House Hunting In Portland Is Getting Easier! (Sort Of. Not Really.)

House Hunting In Portland Is Getting Easier! (Sort Of. Not Really.)

Here we are, several months into what can be described as a market shift, or a correction, or a reset, or any other euphemistic term you choose to indicate that it is no longer a drunken orgy for home sellers. After several years of watching home prices explode and sellers having all the cards, we are now getting to see what happens when buyers have a chance.

Of course it hasn’t actually gotten any cheaper to buy a house, what with interest rates over 6% and likely still climbing into 2023, as that inflation problem has been quite pesky. The process has gotten easier though. Homes are staying on market longer. Pricing is more transparent. They’re getting fewer offers, and we’re even seeing (gasp!) sellers giving concessions occasionally. Listing agents have to work harder to sell houses that a few months ago would have sold themselves, which means they return my calls faster. So that’s nice, and all of those things help those buyers who are still fortunate enough to be in the market.

With new circumstances comes new strategy, and buyers need to be on top of what’s going on. There are a few key points to consider when shopping and buying in this new world order:

Goodbye Bidding Wars

I can’t think of a thing that has a wider enthusiasm gap between sellers and buyers than a bidding war: sellers salivate, buyers dread. The good news for buyers is that for most houses, they’re a thing of the past.

My office (that would be ELEETE Real Estate) keeps track of how many offers each of our sold houses received, and that average has been dropping over the past several months:

While houses were receiving an average of six offers per sale in February, they’re down to 1.4 in September. So, rather than competing with five other bidders driving the price up, it’s now you and 40% of another guy.

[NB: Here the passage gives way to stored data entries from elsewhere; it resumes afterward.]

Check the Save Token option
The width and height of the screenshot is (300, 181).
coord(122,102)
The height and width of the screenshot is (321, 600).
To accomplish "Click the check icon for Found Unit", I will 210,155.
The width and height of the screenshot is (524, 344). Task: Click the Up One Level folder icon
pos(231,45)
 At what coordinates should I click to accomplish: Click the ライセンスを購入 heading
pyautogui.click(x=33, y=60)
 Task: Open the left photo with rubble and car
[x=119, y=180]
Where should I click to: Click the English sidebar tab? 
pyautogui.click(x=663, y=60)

The Price You See Is The Price You Get

Imagine walking into Fred Meyer to buy a 6-pack of beer and the price on the shelf is $8.99. You take it to the checker, and are told that someone else is willing to pay an unspecified amount more for the beer, so if you want it you’ll need to sweeten your offer. Also, Fred Meyer gets to keep one of your six beers because the other person agreed to that as well, and if you open the beer and it’s skunky you don’t get your money back. That was the housing market in May. That is not the housing market now.

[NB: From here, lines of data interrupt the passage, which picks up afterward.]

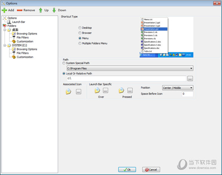Collapse the SYSTEM (C:) tree node
222x175 pixels.
4,45
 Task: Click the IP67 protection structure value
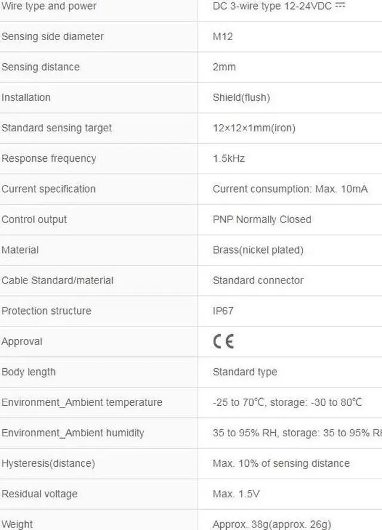(x=223, y=310)
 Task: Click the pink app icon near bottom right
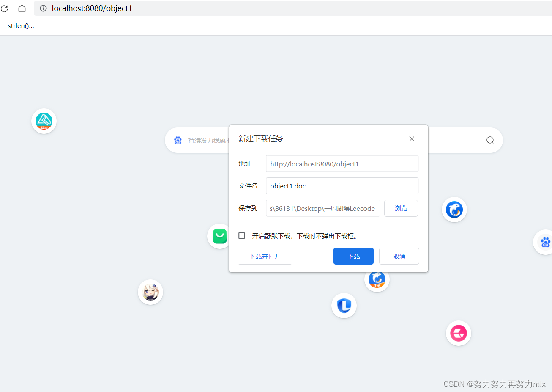458,333
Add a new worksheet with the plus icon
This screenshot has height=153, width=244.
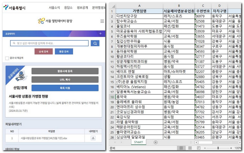156,142
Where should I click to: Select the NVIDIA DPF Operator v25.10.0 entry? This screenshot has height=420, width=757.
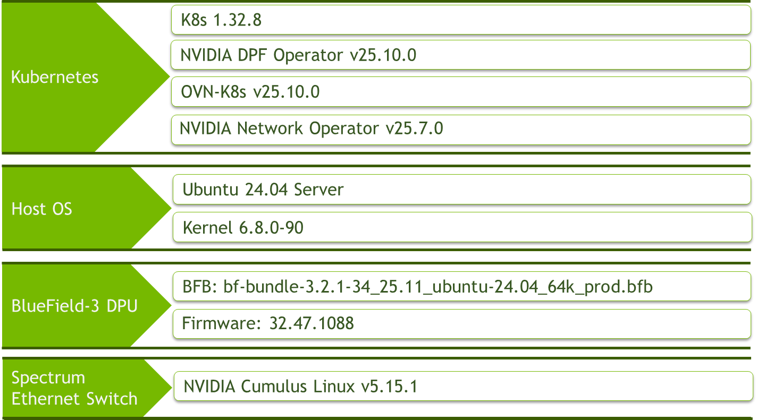pyautogui.click(x=461, y=55)

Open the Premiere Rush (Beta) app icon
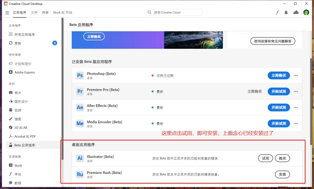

As the red and blue lines meet, transparent pricing is achieved. Back in May, houses were on average selling for 6.7% over their list price, which may not sound like much but that’s $40,000 on a median-priced home, which is enough of a gap to turn the whole endeavor of bidding the right amount on a house into a guessing game. These days, it is much more likely that the price you see on the house is going to be pretty close to the price someone pays, and on average (see the graph above), the difference between the list and sale price of a house is a whopping $302. That’s a long way from $40k.

Here’s another way to look at the same thing:

About 2/3 of houses that sell are going at or under their list price, and in August more houses sold under list than above it. April was indeed a long time ago.

Time Is On Your Side

Days on market is a metric that you never hear about until you’re deep in the weeds of housing data, whether as a professional or a battle-hardened buyer/seller. It is, quite simply, how many days it took between the day a house went on the market until it found a buyer. Now this metric is easy to manipulate- if you want your two-month-old listing to look fresh as a daisy, you cancel the listing and immediately relist, and it’ll reset the days-on-market clock. Your Zillows and Redfins and whatnot will then send out emails saying it’s new, because they’re easy to fool.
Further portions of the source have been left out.